It’s hard to ignore the major shifts in the labor market happening recently. In what’s being called the “Great Resignation (or, the “Big Quit”), 20 million U.S. workers have left their jobs since April. Since the beginning of the pandemic, the economy has seen labor shortages, supply chain disruptions, and an epidemic of burnout — all of which impact company morale.
Employee turnover is at an all-time high, as these changes have been hitting the workforce hard. There’s a cultural shift happening, too: more and more, workers are seeking employers that prioritize their wellbeing and share their personal morals. One strategy HR teams all over the world are embracing to boost employee engagement, productivity, and retention is incorporating a commitment to volunteering into company practices.
With a remote or hybrid workplace increasingly becoming the norm, companies are challenged to find new, creative ways to support their employees and foster a healthy company culture. Plenty of members of today’s workforce are combating ongoing feelings of loneliness — as of February, 36% of all American adults felt feelings of severe loneliness and 43% of young adults reported increased feelings of loneliness since before the pandemic.
To combat isolation, consider encouraging your employees to commit to consistent volunteering together. Volunteering creates an opportunity for organic team building and bonding that would otherwise happen near the office snack pantry, but in a way that actively helps the world.

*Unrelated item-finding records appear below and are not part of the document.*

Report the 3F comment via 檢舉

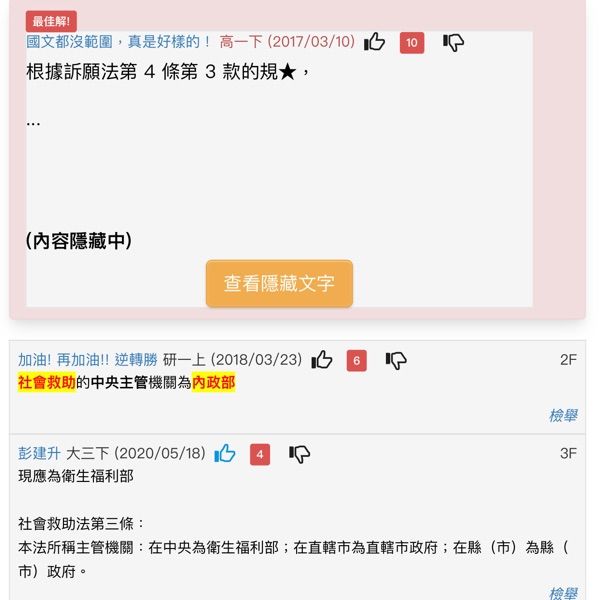563,593
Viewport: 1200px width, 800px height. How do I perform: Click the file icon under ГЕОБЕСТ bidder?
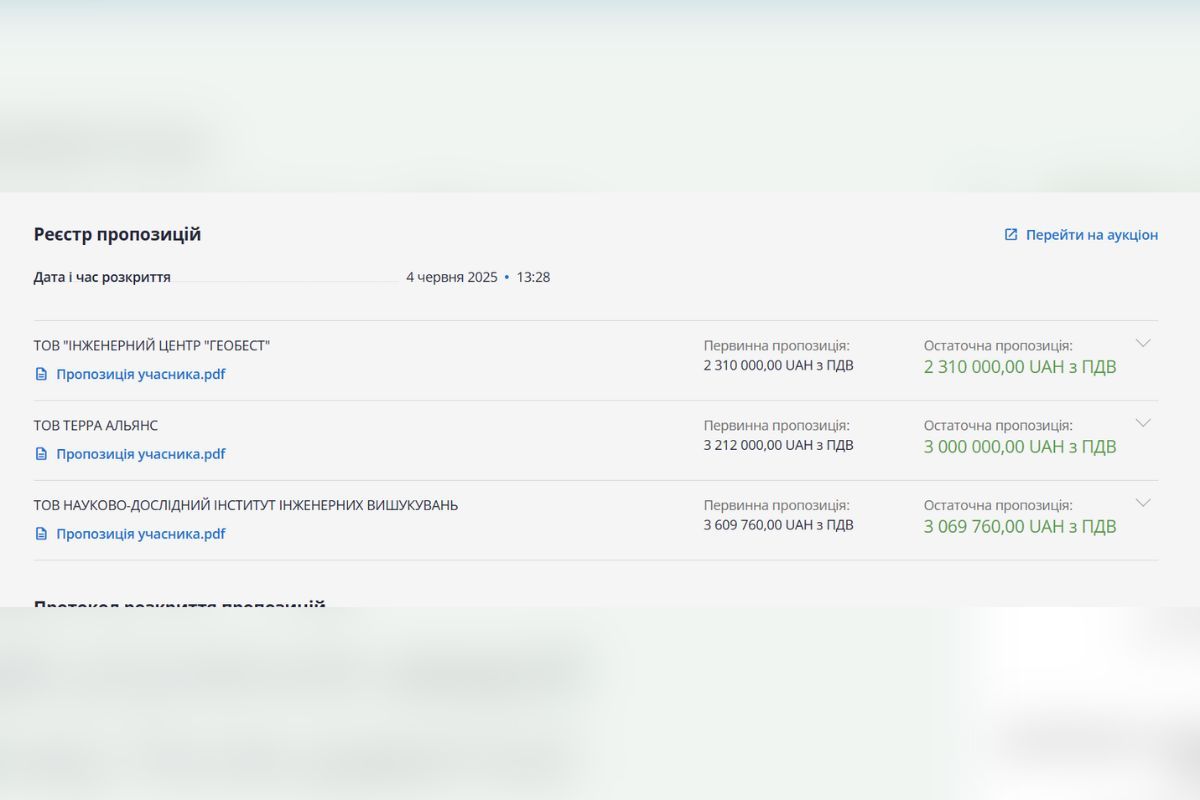pos(41,374)
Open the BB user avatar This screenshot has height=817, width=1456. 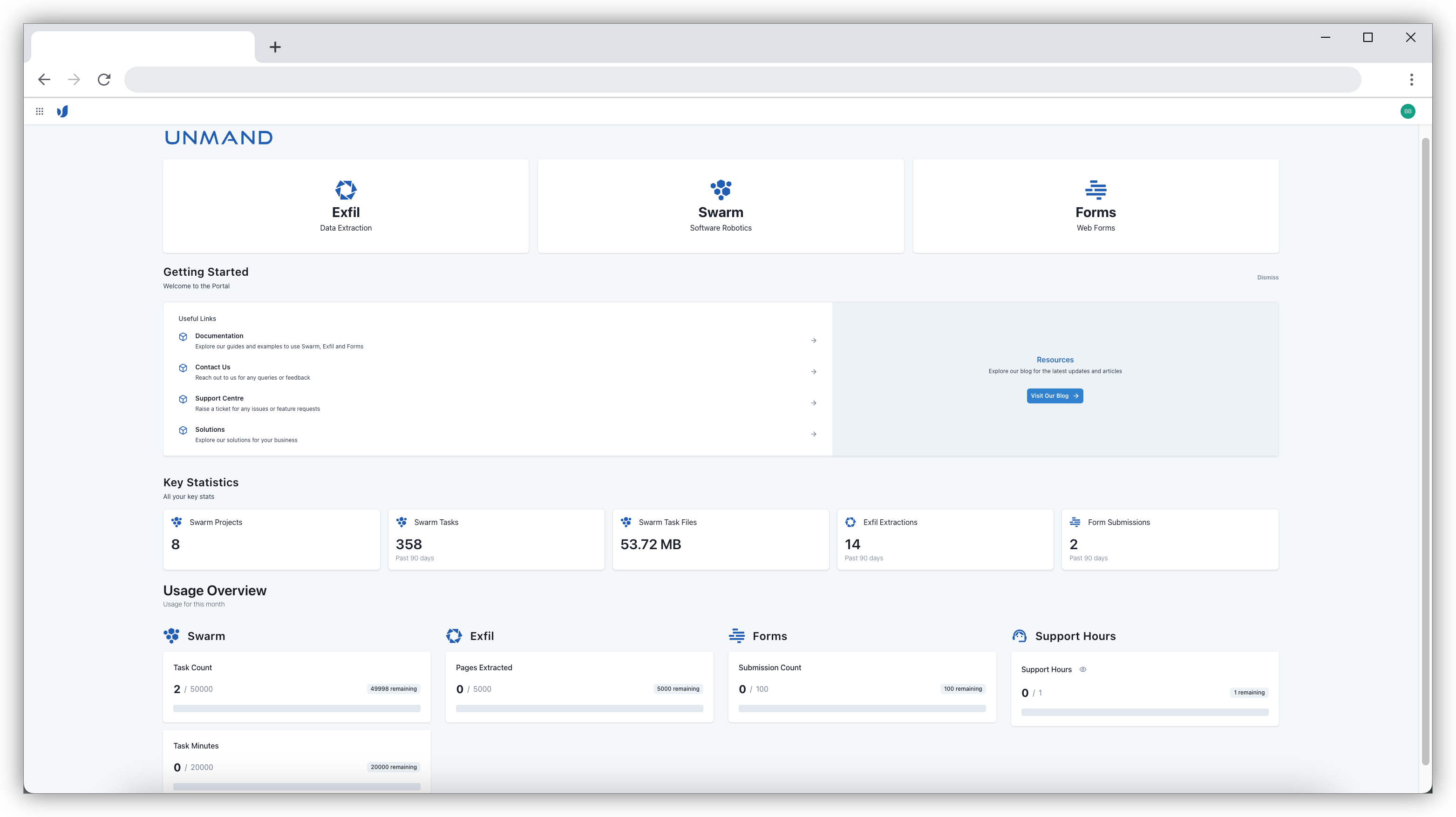tap(1408, 111)
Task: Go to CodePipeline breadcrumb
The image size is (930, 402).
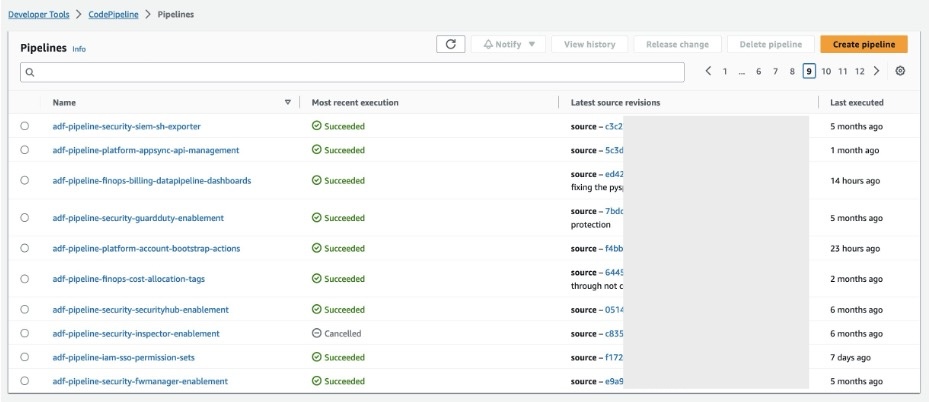Action: coord(114,15)
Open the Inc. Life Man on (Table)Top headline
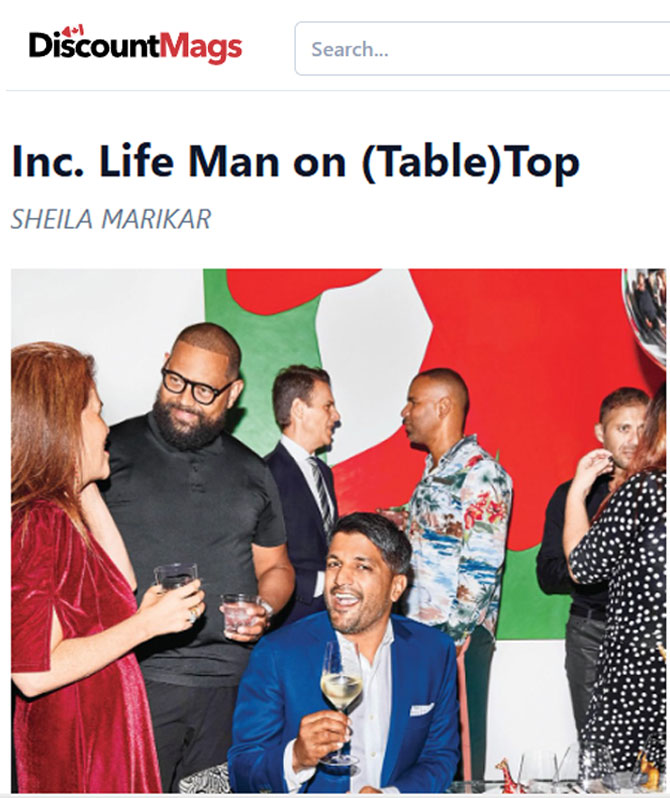 tap(295, 162)
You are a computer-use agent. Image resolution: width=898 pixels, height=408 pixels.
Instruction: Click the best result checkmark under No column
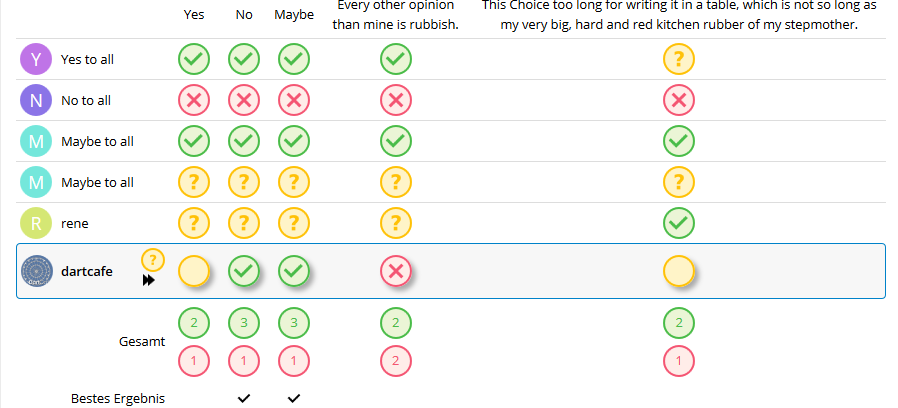tap(244, 398)
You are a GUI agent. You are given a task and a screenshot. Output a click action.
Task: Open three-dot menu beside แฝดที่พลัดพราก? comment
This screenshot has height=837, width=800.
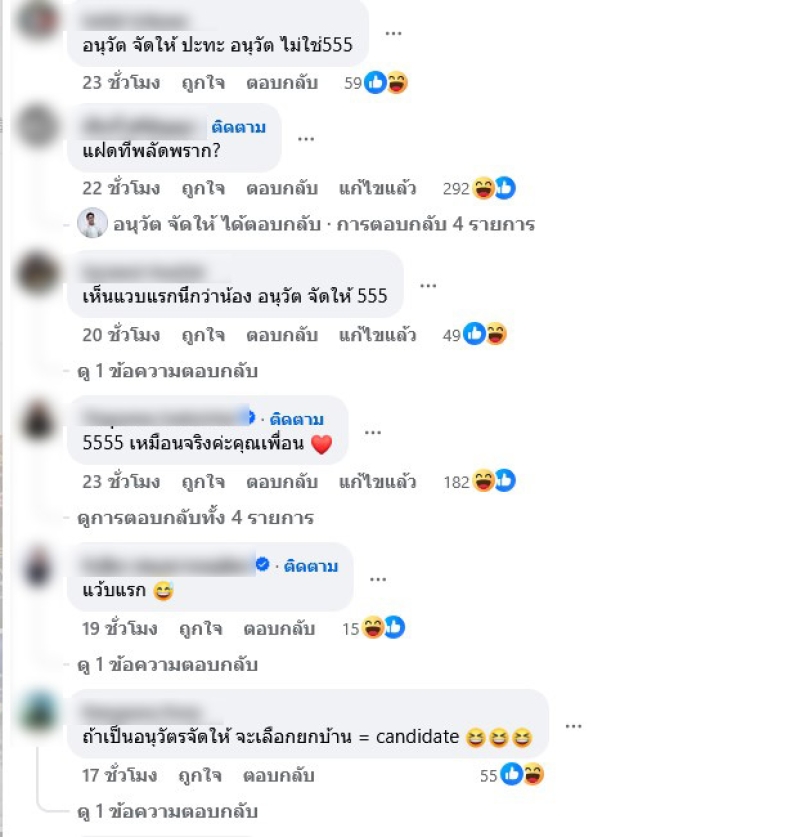306,139
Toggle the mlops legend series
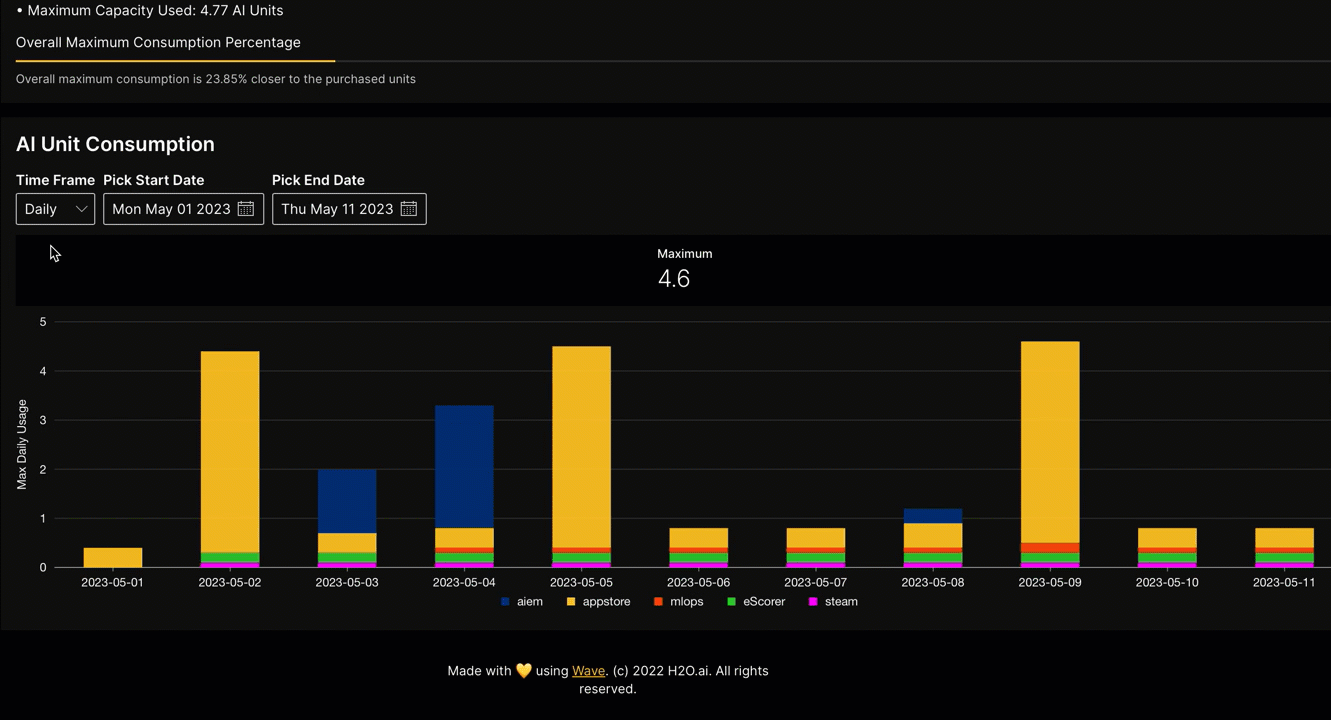Viewport: 1331px width, 720px height. tap(678, 602)
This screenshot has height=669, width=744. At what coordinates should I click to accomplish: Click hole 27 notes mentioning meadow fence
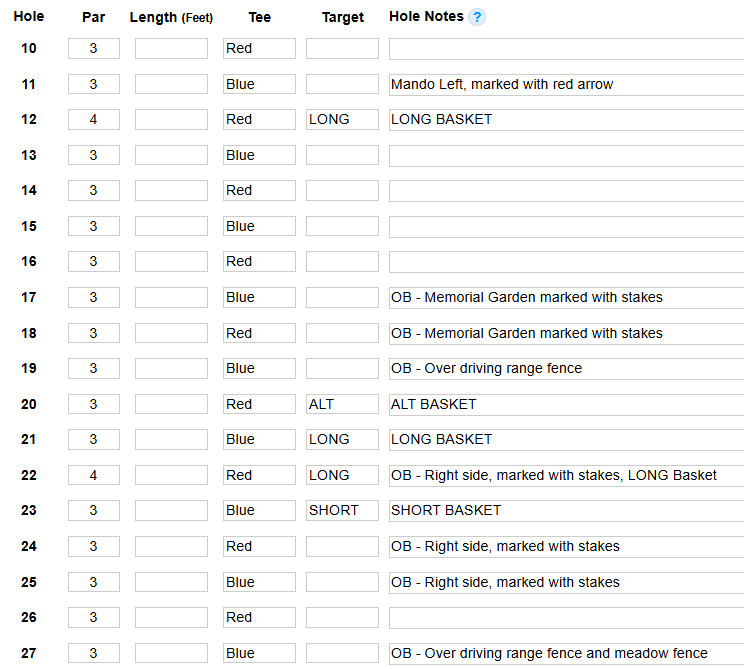click(x=567, y=653)
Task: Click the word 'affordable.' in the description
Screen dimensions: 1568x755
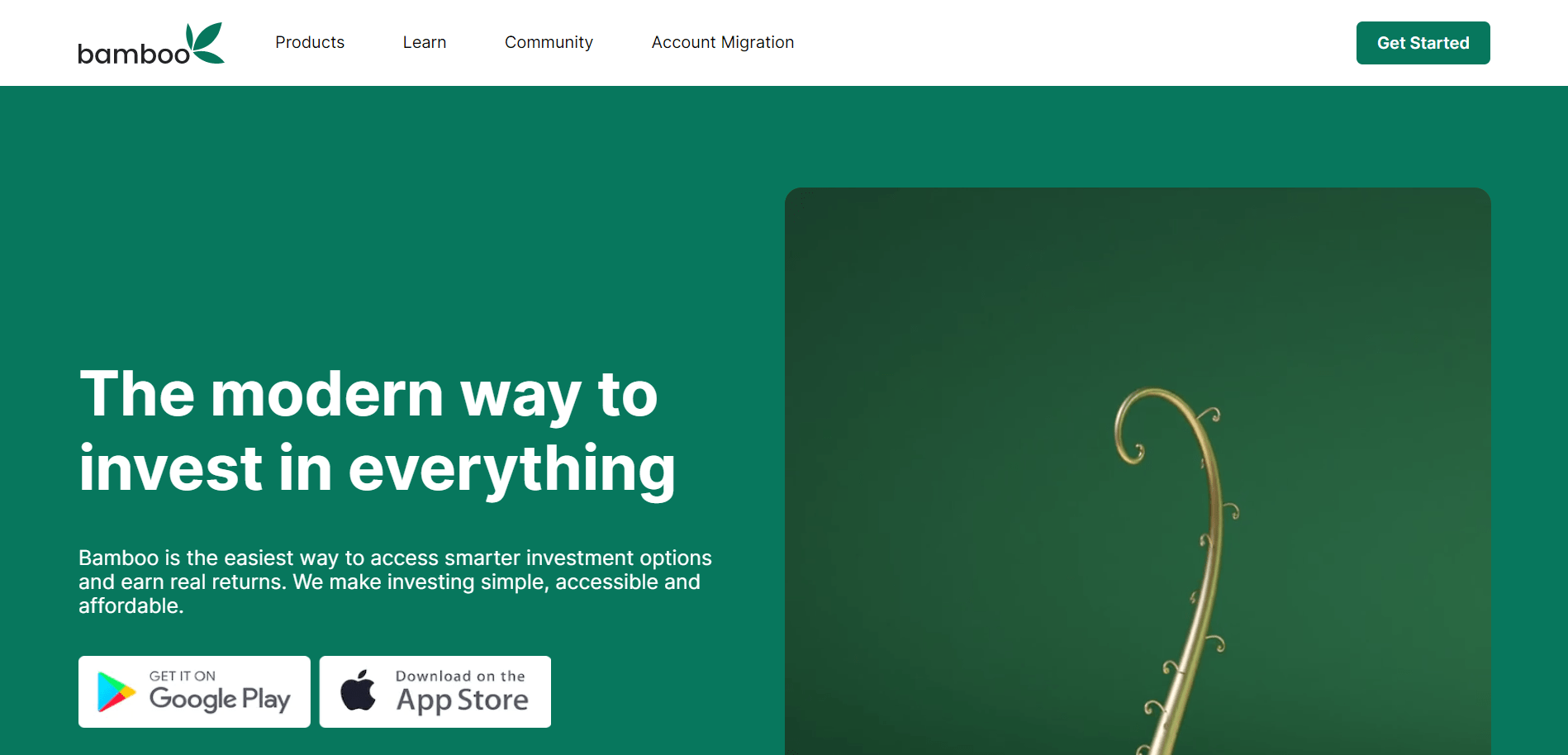Action: pyautogui.click(x=131, y=605)
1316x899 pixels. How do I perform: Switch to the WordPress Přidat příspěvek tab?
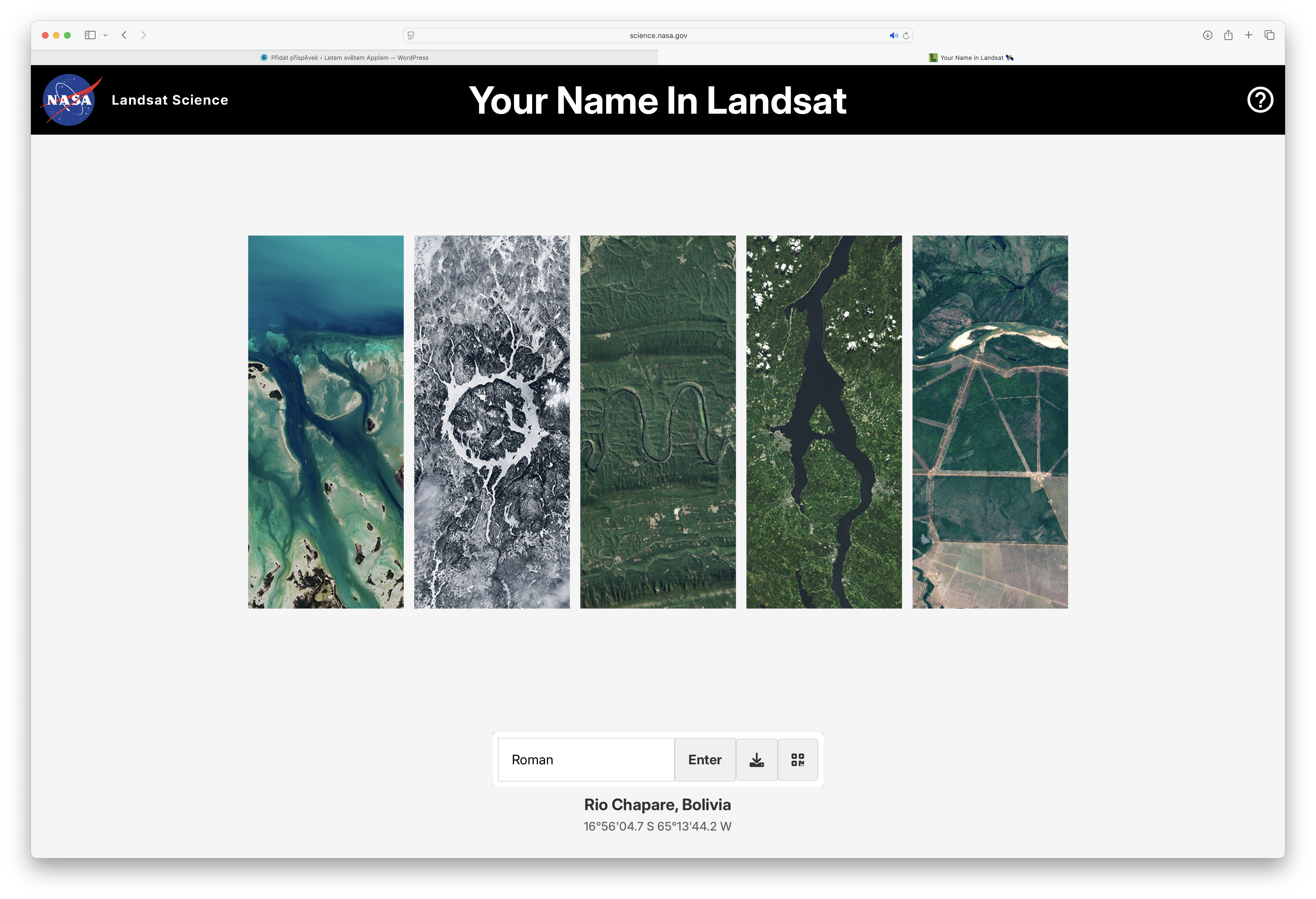tap(344, 58)

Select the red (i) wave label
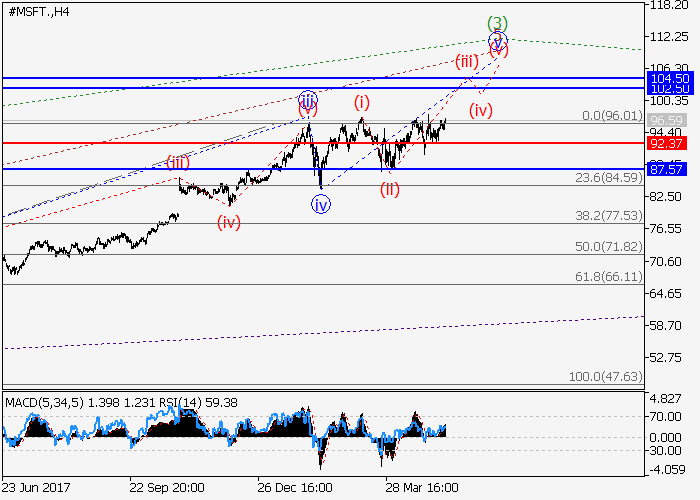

Creating relaxed spaces where employees can connect over doing good together is just one reason to incorporate volunteering into your typical operations; it also helps people feel grounded in their community, both within the office and at large. A commitment to giving back is something that would benefit any company, but with the ongoing retention challenge, it could be a meaningful way to show employees you value a well-rounded workplace.
The past two years have brought a myriad of social movements to the forefront of the national conversation, and increasingly, employees are looking for jobs where their employers’ values match their own. People, and particularly millennials, want to work somewhere socially and environmentally conscious that actively contributes to the world at large.
An ongoing commitment to volunteer work — perhaps even on company time — is one way to show workers that you take their interests and passions seriously. Workers are more likely to remain happy and fulfilled when they work somewhere that grounds them in social good.
Prioritizing volunteerism can directly help retain employees. You’ll also appeal to a broader, more progressively-minded talent pool. Corporate social responsibility is on the rise and the most competitive employees are often opting for roles where they can use their talent for good.
Embrace the positive social changes and show your workforce you truly care about their passions by incorporating volunteer activity into your operations.